* _WORK ITEM_
Set down the full listing exactly as given. Any pictures are to be left out.

* _DATA SHOWN_
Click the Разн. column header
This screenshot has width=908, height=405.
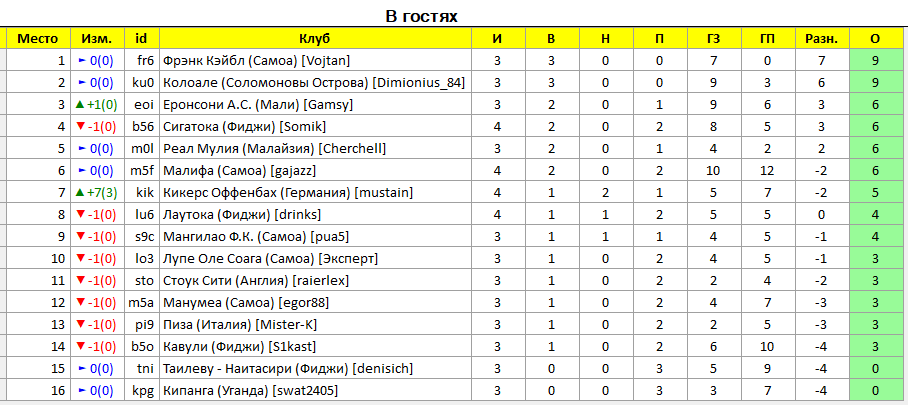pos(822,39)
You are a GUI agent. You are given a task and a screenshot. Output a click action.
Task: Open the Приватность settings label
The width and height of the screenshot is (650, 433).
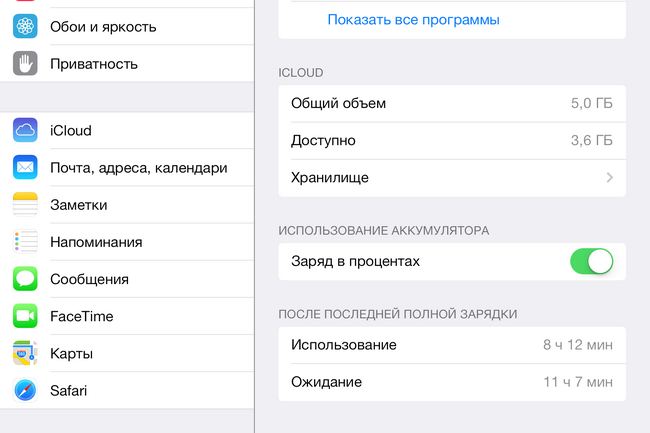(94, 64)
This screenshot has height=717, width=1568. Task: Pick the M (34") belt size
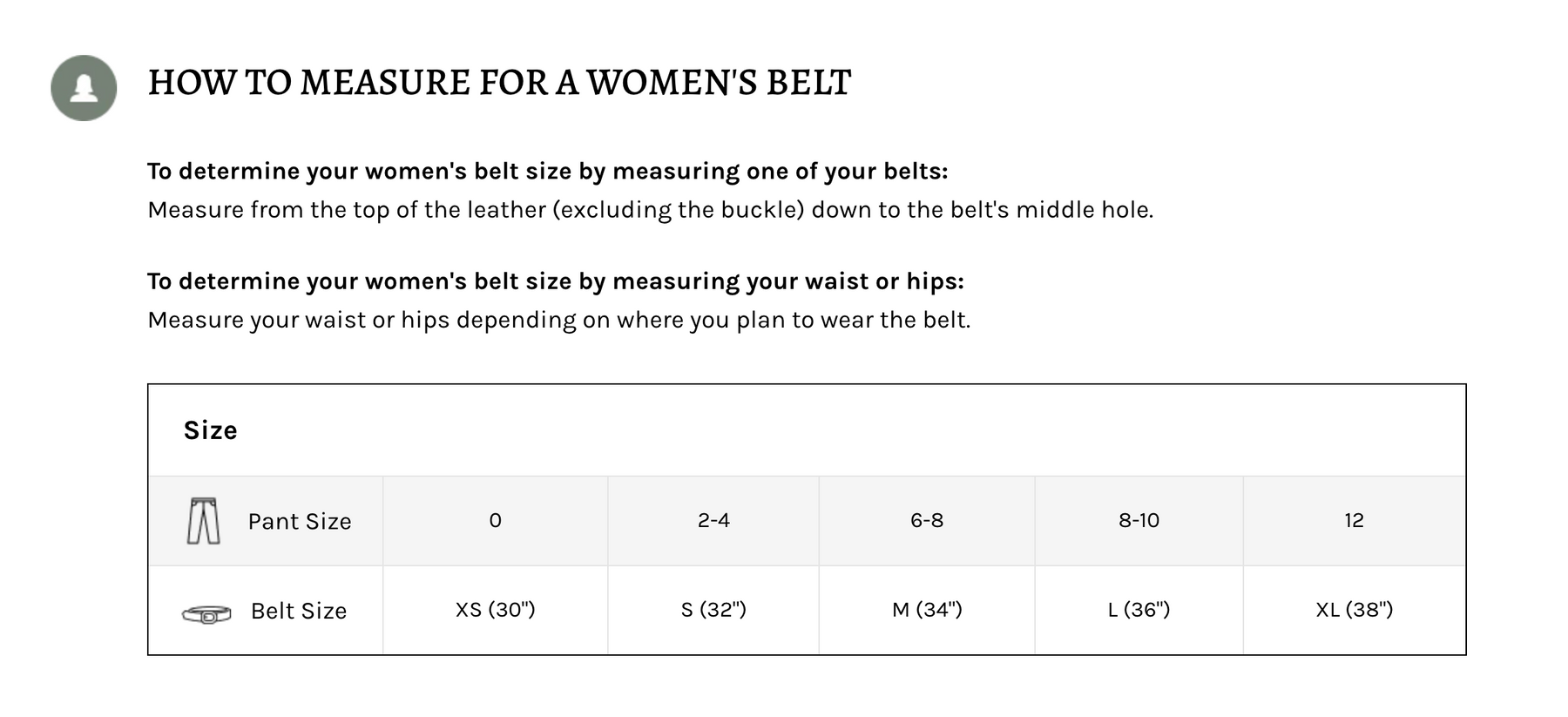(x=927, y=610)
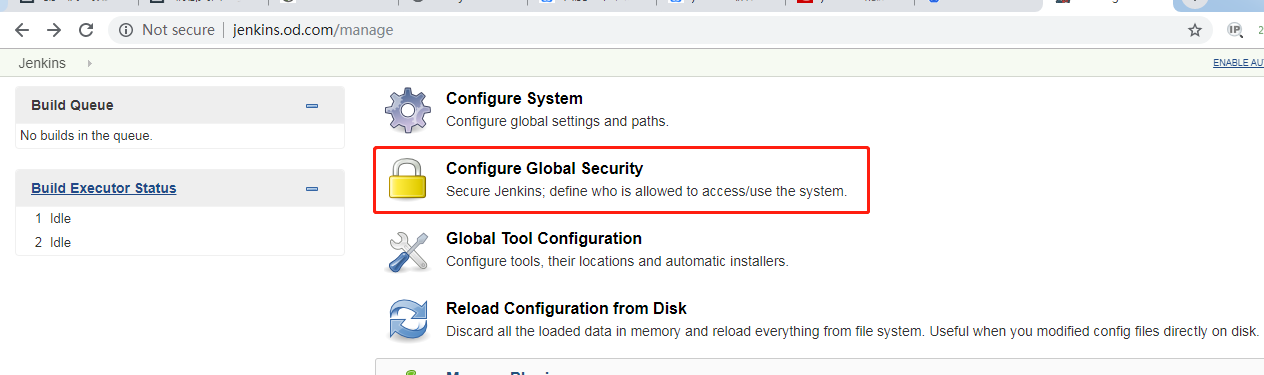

* _SOLUTION FOR THIS EXERCISE_
Click the Разн. column header
This screenshot has width=908, height=405.
pos(822,39)
You are a GUI agent. You are given a task and a screenshot. Output a click action.
Task: Open the Приватность settings label
The width and height of the screenshot is (650, 433).
(94, 64)
This screenshot has height=717, width=1568. Task: Pick the M (34") belt size
(x=927, y=610)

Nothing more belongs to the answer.